> [Задание 1]:
Воспроизведите без изменений отрывок текста об Иване Антоновиче, начиная со слов «В 1748 году» и заканчивая словами «профиля Ивана Антоновича.».

> [Фрагмент документа]:
Прошлое династии и монархии, как и личность самодержца, входило в зону запретного, окруженного молчанием, табу. Одни исторические события и деятели прошлого чтились официально, другие события и люди (даже живущие) как будто бы никогда и не существовали. В царствование Елизаветы Петровны исчезло из истории целое царствование императора Ивана Антоновича (октябрь 1740 – ноябрь 1741 года). Все документы этого периода, а также изображения, монеты были изъяты из обращения. Держать их у себя с 25 ноября 1741 года стало преступлением. Об Иване Антоновиче нельзя было сказать ни единого слова, а тем более выразить сочувствие ему и его несчастной семье. Место заточения узников держали в глубочайшей тайне. Имя свергнутого Елизаветой императора вообще избегали упоминать, а при необходимости называли его «Известная особа».
ИЗ СЛЕДСТВЕННЫХ ДЕЛ
В 1747 году пытали в застенке подмастерья Каспера Шраде, в бауле которого в таможне Нарвы нашли пять монет с профилем Ивана Антоновича. Шраде сослали в Оренбург на вечное житье.
В 1748 году псковский целовальник Недопекин был взят в Тайную канцелярию, так как он привез для сдачи в Соляное комиссарство две бочки денег и при счете среди 3899 рублевиков был обнаружен один с изображением профиля Ивана Антоновича.

[Записи]
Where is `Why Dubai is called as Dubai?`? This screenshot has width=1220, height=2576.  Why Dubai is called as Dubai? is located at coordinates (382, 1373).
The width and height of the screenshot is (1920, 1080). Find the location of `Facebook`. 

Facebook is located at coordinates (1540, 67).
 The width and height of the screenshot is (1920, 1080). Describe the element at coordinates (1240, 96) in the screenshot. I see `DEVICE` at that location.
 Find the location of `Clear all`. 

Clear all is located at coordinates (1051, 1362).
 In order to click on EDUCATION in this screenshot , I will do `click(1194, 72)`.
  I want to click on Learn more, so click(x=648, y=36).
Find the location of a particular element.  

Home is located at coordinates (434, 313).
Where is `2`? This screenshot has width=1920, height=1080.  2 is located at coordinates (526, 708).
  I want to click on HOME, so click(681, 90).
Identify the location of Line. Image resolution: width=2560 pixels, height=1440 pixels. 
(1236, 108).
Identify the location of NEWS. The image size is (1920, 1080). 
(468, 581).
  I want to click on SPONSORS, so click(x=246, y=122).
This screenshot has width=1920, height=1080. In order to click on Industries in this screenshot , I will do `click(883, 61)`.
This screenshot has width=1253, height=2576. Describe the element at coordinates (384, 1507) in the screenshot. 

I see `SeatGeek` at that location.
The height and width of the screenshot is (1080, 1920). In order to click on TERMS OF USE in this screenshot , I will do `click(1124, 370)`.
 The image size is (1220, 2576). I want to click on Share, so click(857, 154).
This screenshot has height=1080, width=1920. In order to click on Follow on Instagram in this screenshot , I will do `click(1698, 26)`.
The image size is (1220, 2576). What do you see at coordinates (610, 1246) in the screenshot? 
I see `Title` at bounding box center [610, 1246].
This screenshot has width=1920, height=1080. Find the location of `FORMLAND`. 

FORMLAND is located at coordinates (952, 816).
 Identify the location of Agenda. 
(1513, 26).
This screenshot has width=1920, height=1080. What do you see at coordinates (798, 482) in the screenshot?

> [Задание 2]:
Отредактируйте участок записей с самого их начала по строку с «(1236, 108).» включительно, заменив «Find the location of» на «Locate» и не меняя ничего другого. Выведите только этот участок.

> [Результат 1]:
В 1748 году псковский целовальник Недопекин был взят в Тайную канцелярию, так как он привез для сдачи в Соляное комиссарство две бочки денег и при счете среди 3899 рублевиков был обнаружен один с изображением профиля Ивана Антоновича.

> [Результат 2]:
Where is `Why Dubai is called as Dubai?`? This screenshot has width=1220, height=2576.  Why Dubai is called as Dubai? is located at coordinates (382, 1373).
The width and height of the screenshot is (1920, 1080). Locate `Facebook`. 

Facebook is located at coordinates (1540, 67).
 The width and height of the screenshot is (1920, 1080). Describe the element at coordinates (1240, 96) in the screenshot. I see `DEVICE` at that location.
 Locate `Clear all`. 

Clear all is located at coordinates (1051, 1362).
 In order to click on EDUCATION in this screenshot , I will do `click(1194, 72)`.
  I want to click on Learn more, so click(x=648, y=36).
Locate a particular element.  

Home is located at coordinates (434, 313).
Where is `2`? This screenshot has width=1920, height=1080.  2 is located at coordinates (526, 708).
  I want to click on HOME, so click(681, 90).
Identify the location of Line. Image resolution: width=2560 pixels, height=1440 pixels. 
(1236, 108).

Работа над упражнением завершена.